Use Newton's method with suitable first approximations to find approximations of the zeros numerically.

Explanation:

#f(x) = -7x^9+x^5-x^2+6#

This polynomial has #9# zeros near the #9# Complex ninth roots of #6/7#, that is near the zeros of #-7x^9+6#:

#root(9)(6/7)(cos ((2kpi)/9) + i sin((2kpi)/9))# for #k = 0, +-1, +-2, +-3, +-4#

We can use these ninth roots as first approximations for Newton's method:

#f'(x) = -63x^8+5x^4-2x#

Starting with an approximation #a_0#, iterate using the formula:

#a_(i+1) = a_i - (f(a_i))/(f'(a_i))=a_i - (-7a_i^9+a_i^5-a_i^2+6)/(-63a_i^8+5a_i^4-2a_i)#

If your spreadsheet application is anything like mine, it does not handle Complex numbers directly, so expressing this formula requires separate columns for Real and imaginary parts.
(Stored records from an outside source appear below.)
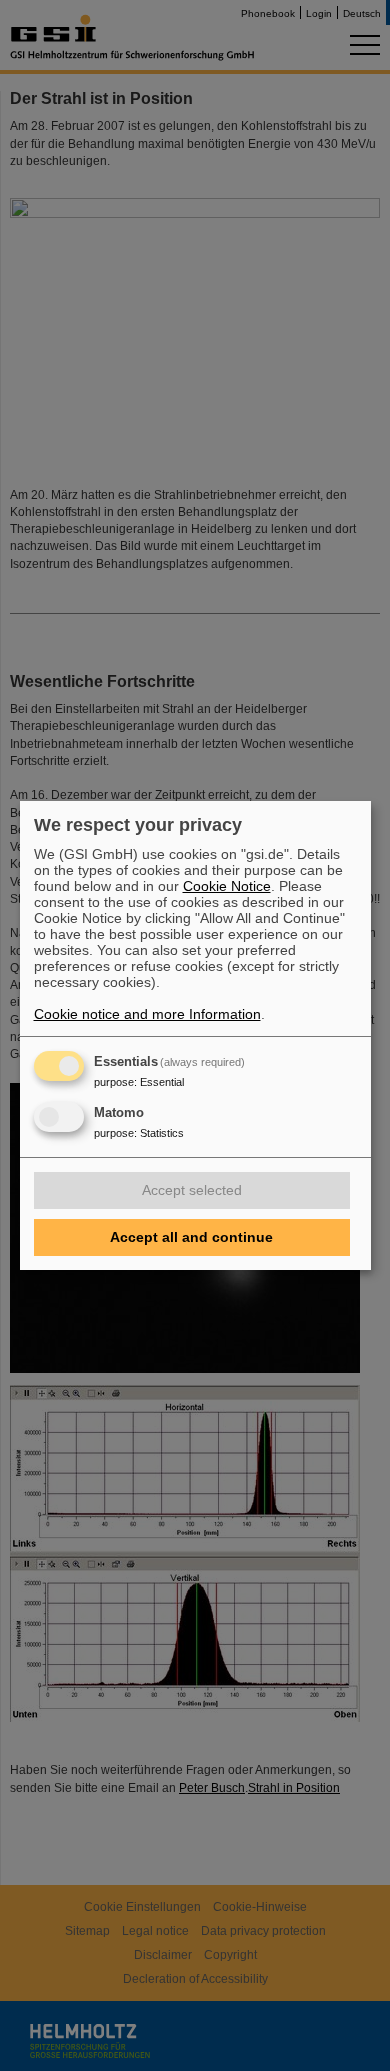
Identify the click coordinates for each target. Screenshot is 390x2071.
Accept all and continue (191, 1237)
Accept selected (192, 1190)
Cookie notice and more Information (147, 1014)
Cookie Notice (227, 886)
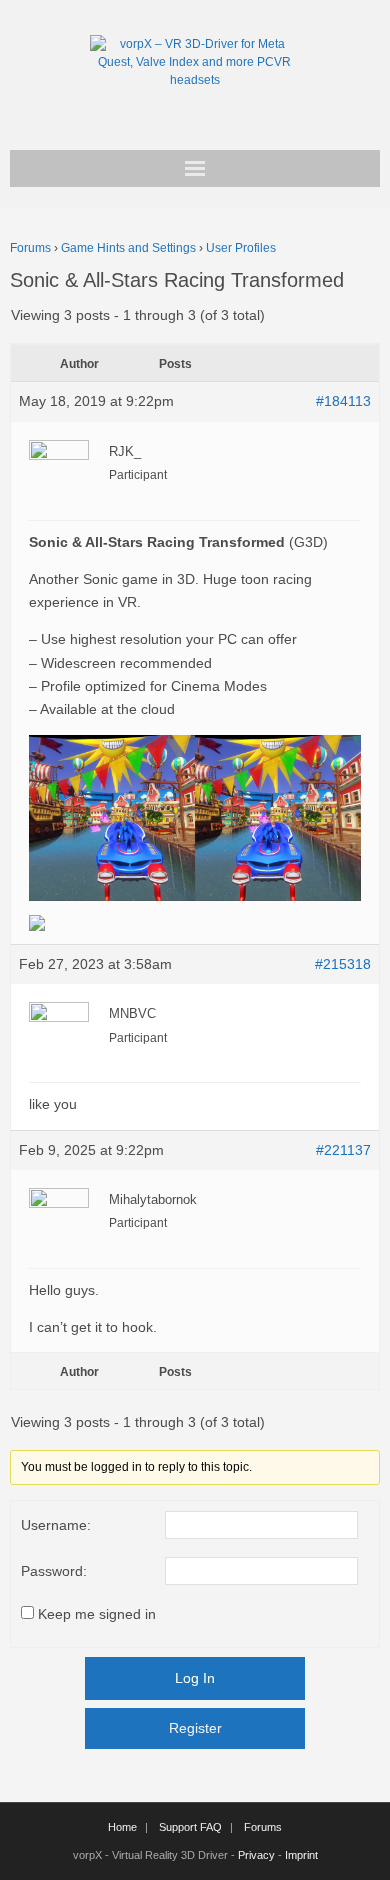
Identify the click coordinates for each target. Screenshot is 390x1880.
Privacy (256, 1855)
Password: (54, 1571)
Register (195, 1728)
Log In (195, 1678)
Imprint (301, 1855)
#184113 (343, 401)
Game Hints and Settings (128, 248)
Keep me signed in (97, 1614)
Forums (30, 248)
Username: (56, 1525)
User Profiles (241, 248)
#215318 (343, 964)
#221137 (343, 1150)
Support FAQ (190, 1827)
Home (122, 1827)
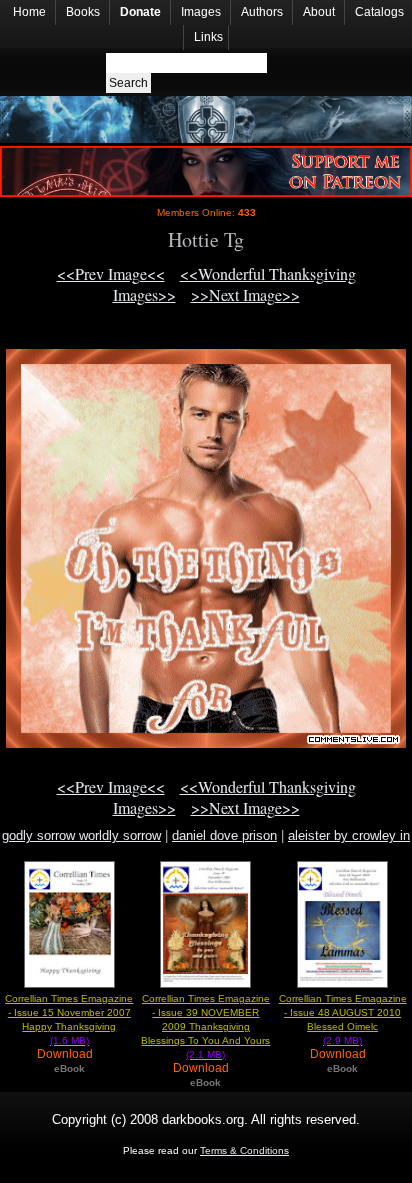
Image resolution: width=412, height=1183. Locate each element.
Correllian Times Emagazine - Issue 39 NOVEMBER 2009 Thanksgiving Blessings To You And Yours (205, 1026)
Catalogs (379, 12)
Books (83, 12)
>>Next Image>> (245, 294)
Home (29, 12)
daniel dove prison (224, 835)
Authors (262, 12)
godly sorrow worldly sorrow (81, 835)
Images (201, 12)
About (319, 12)
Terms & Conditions (244, 1150)
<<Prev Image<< (111, 273)
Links (208, 37)
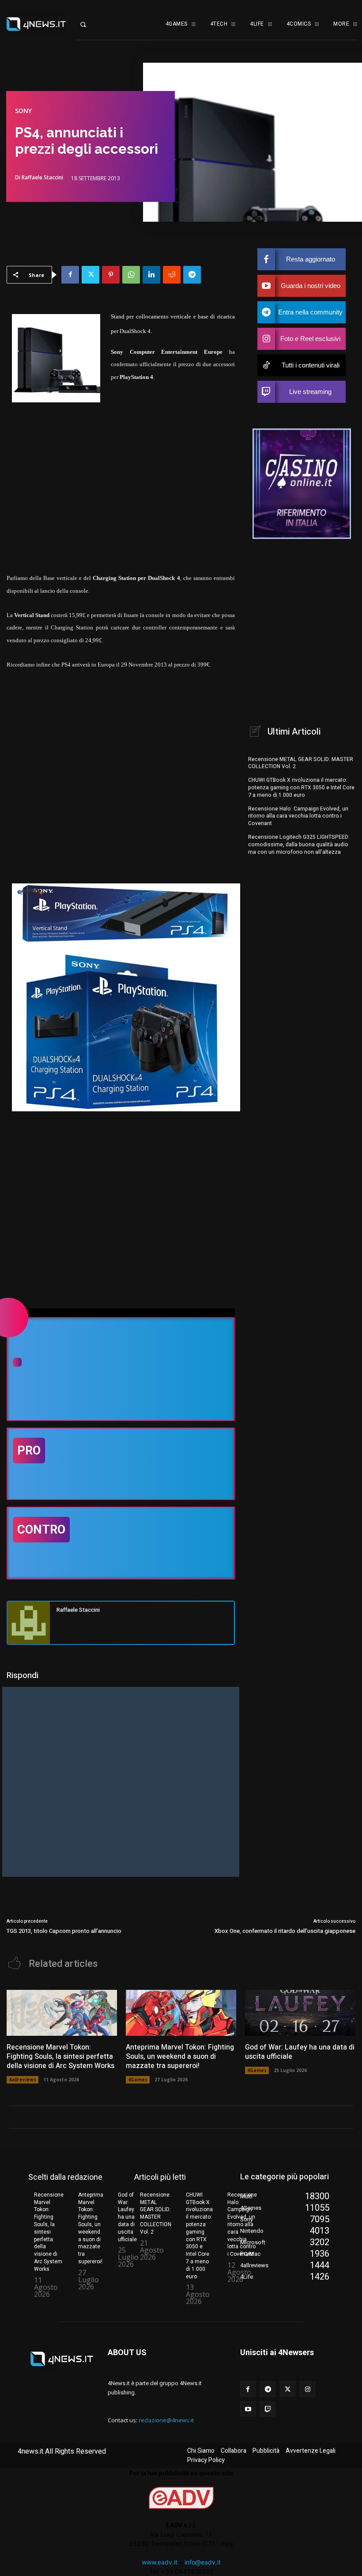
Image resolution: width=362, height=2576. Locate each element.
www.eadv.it (159, 2562)
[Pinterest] (111, 275)
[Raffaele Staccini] (29, 1623)
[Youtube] (248, 2409)
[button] (90, 24)
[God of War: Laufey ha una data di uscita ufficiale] (300, 2013)
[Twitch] (267, 2409)
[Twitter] (90, 275)
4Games (137, 2079)
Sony (23, 111)
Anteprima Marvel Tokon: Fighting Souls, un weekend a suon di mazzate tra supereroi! (180, 2056)
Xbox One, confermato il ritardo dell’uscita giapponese (285, 1931)
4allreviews (22, 2079)
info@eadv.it (203, 2562)
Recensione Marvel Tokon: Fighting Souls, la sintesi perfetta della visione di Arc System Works (60, 2056)
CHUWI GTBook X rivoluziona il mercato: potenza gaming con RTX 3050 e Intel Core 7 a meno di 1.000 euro (301, 787)
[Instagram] (307, 2389)
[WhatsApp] (131, 275)
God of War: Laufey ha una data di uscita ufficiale (299, 2052)
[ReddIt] (172, 275)
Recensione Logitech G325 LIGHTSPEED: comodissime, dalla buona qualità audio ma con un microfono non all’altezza (299, 844)
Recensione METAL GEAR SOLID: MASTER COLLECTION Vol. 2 (300, 763)
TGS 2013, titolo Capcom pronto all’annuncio (64, 1931)
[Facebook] (70, 275)
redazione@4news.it (166, 2420)
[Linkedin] (151, 275)
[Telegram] (192, 275)
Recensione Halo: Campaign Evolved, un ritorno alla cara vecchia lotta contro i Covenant (298, 816)
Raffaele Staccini (42, 177)
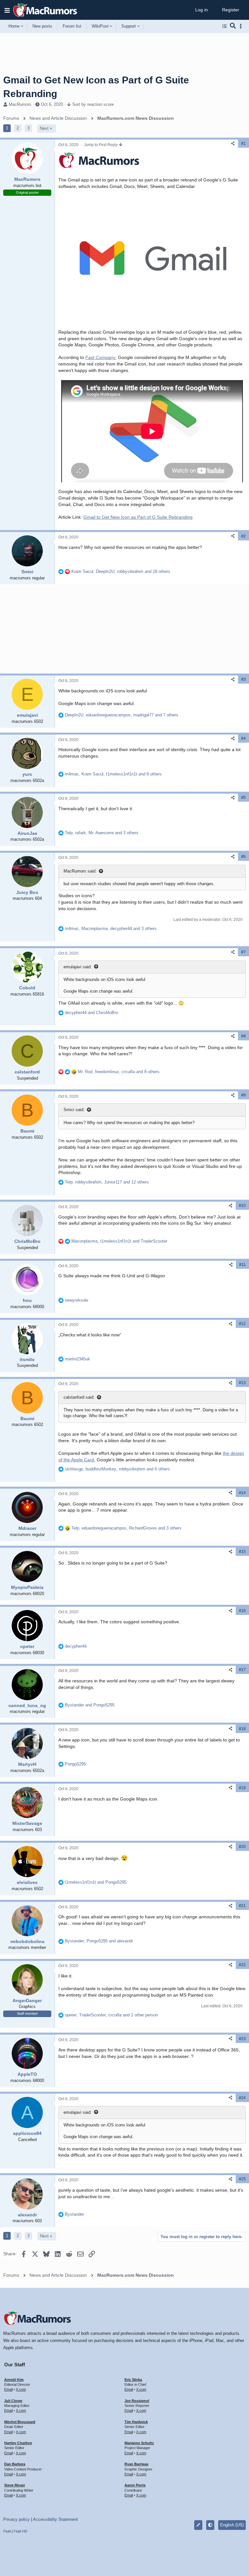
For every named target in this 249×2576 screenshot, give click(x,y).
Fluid (7, 2531)
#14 (242, 1493)
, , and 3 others (101, 832)
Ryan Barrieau (136, 2464)
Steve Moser (14, 2485)
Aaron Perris (135, 2485)
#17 (242, 1669)
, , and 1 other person (111, 2014)
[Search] (233, 26)
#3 (243, 679)
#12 (242, 1323)
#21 (242, 1905)
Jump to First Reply (101, 144)
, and (119, 1241)
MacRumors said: (80, 871)
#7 (243, 952)
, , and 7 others (121, 714)
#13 (242, 1383)
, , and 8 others (113, 774)
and (91, 1012)
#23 (242, 2039)
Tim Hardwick (136, 2422)
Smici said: (74, 1109)
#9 (243, 1095)
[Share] (233, 144)
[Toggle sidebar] (242, 26)
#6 (243, 856)
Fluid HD (20, 2531)
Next (44, 128)
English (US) (232, 2524)
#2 (243, 536)
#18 (242, 1729)
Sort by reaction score (93, 104)
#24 (242, 2098)
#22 (242, 1965)
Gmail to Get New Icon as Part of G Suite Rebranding (138, 517)
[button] (7, 10)
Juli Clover (13, 2401)
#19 (242, 1788)
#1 (243, 143)
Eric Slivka (133, 2380)
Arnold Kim (14, 2380)
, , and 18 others (120, 571)
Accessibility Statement (55, 2519)
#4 (243, 738)
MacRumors (20, 104)
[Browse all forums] (224, 26)
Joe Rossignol (136, 2401)
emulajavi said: (78, 966)
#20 (242, 1846)
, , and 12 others (107, 1182)
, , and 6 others (117, 1469)
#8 (243, 1036)
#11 (242, 1264)
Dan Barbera (14, 2464)
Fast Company (100, 357)
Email (8, 2389)
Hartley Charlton (18, 2443)
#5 (243, 797)
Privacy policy (16, 2519)
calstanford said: (79, 1397)
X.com (21, 2389)
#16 (242, 1610)
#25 (242, 2179)
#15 (242, 1551)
I won't bother with that at this time, but I can at least find the Real zero using Real arithmetic:

Putting #a_0 = root(9)(6/7)# we get:

#a_0 ~~ 0.9830179944916754#
#a_1 ~~ 0.9820913414799528#
#a_2 ~~ 0.9820877872098702#
#a_3 ~~ 0.9820877871578138#
#a_4 ~~ 0.9820877871578138#

So it converges quite fast and the first approximation was close to the result.